• Exercise set:
(A) Decide whether each statement, (i) through (iii), agrees with the Threat Knowledge Group thread, answering yes or no and quoting the deciding words of the thread. (i) policemedic says some of Dr. Gorka's articles are mandatory reading in a Master's program. (ii) Red Flag 1 began running Middle Eastern threat exercises at Columbus AFB in the mid '90s. (iii) TH15 finished reading the document the night before posting.
(B) Transcribe everything in the Threat Knowledge Group thread from "## Gunz (Dec" down to "much into it...".

• Text excerpt:
┄┄┄┄┄┄┄┄┄┄┄┄┄┄┄┄┄┄┄┄

# Threat Knowledge Group (in relation to ISIS research)



## Ooh-Rah (Nov 29, 2015)

Anyone familiar with this organization?  I know I have heard of Dr. Gorka, but cannot recall how or why.  This document is pretty extensive but I'd be interested to hear what the more informed on this board think about it before I put too much into it.

Thanks -

http://threatknowledge.org/wp-..._The-ISIS-Threat.pdf

Want to see who's been arrested in your state for supporting ISIS?

ISIS: The Domestic Threat


----------



## policemedic (Nov 29, 2015)

Dr. Gorka is a high-level consultant to USSOCOM, amongst other things.  Some of his articles are mandatory reading in my Master's program.


----------



## Red Flag 1 (Nov 29, 2015)

I found it interesting the two were in Columbus MS. The largest employer of the area is Columbus AFB, MS. I began running Middle Eastern threat exercises there in the mid '80's; and now, there they are.


----------



## Gunz (Dec 2, 2015)

Ooh-Rah said:


> ...This document is pretty extensive but I'd be interested to hear what the more informed on this board think about it before I put too much into it...


 

I don't know how "informed" I am but I read it and agree with everything in it. Of the 8-billion people on this rock there are plenty of disaffected and suicidal fucks who'd jump at the chance to belong to an organization that allows it's members to rape, kill and plunder. Even dirtbags want to be loved and respected by somebody...no telling how far they'd go to get a little respect.


----------



## TH15 (Dec 10, 2015)

Thank you for posting this. I started reading it last night. Fuck ISIS.


----------



## Viper1 (Dec 10, 2015)

┄┄┄┄┄┄┄┄┄┄┄┄┄┄┄┄┄┄┄┄

• Dataset excerpt:

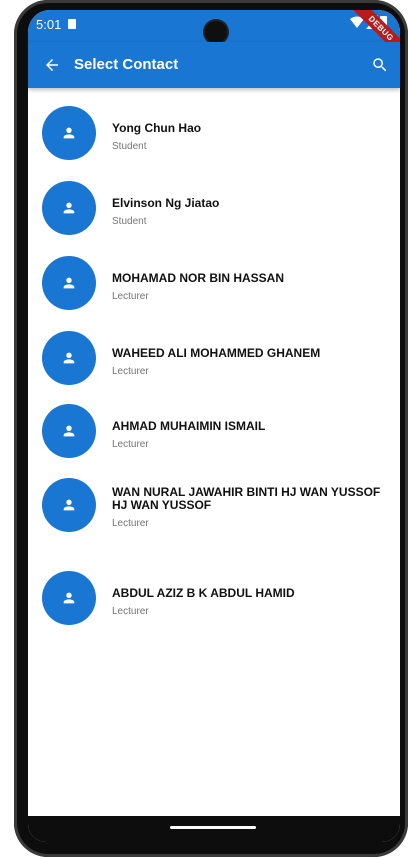 The image size is (408, 857). Describe the element at coordinates (216, 32) in the screenshot. I see `front-camera` at that location.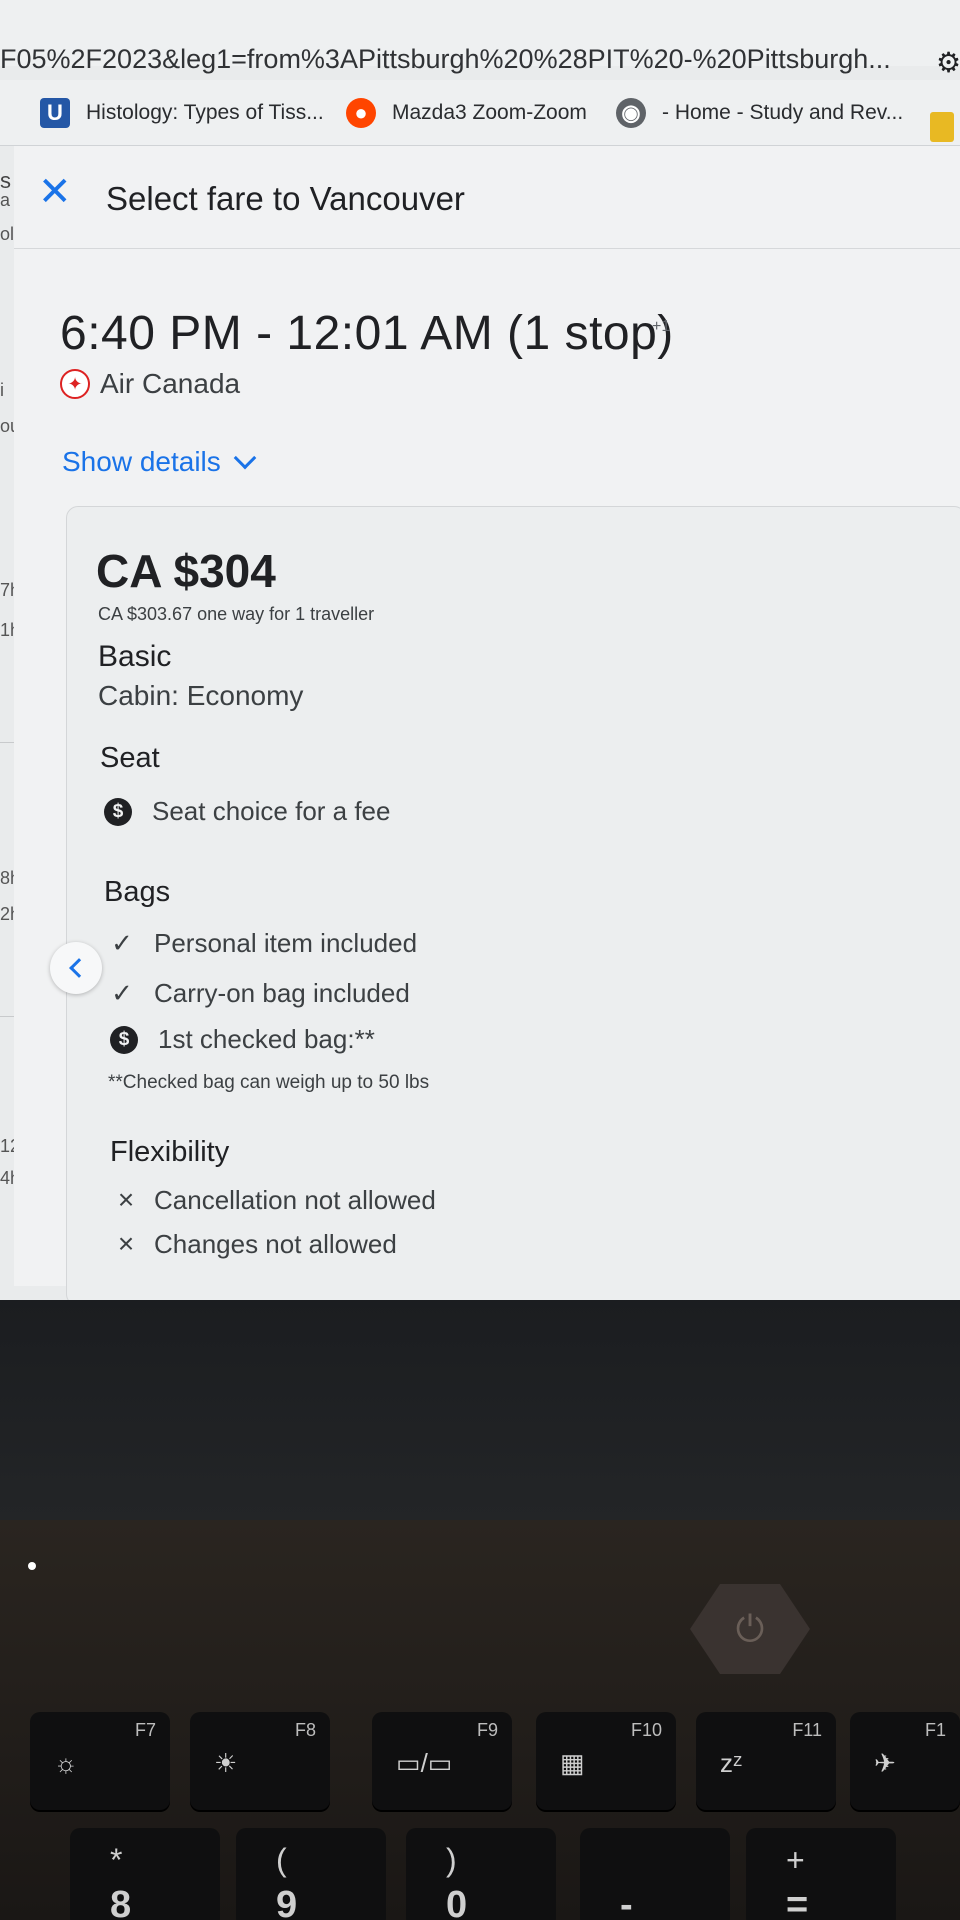  What do you see at coordinates (905, 1761) in the screenshot?
I see `key-f12: F1 ✈` at bounding box center [905, 1761].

┄┄┄┄┄┄┄┄┄┄┄┄┄┄┄┄┄┄┄┄

• Numbered answers:
(A)
(i) Yes: "Some of his articles are mandatory reading in my Master's program."
(ii) No: "I began running Middle Eastern threat exercises there in the mid '80's"
(iii) No: "I started reading it last night."

(B)
## Gunz (Dec 2, 2015)

Ooh-Rah said:


> ...This document is pretty extensive but I'd be interested to hear what the more informed on this board think about it before I put too much into it...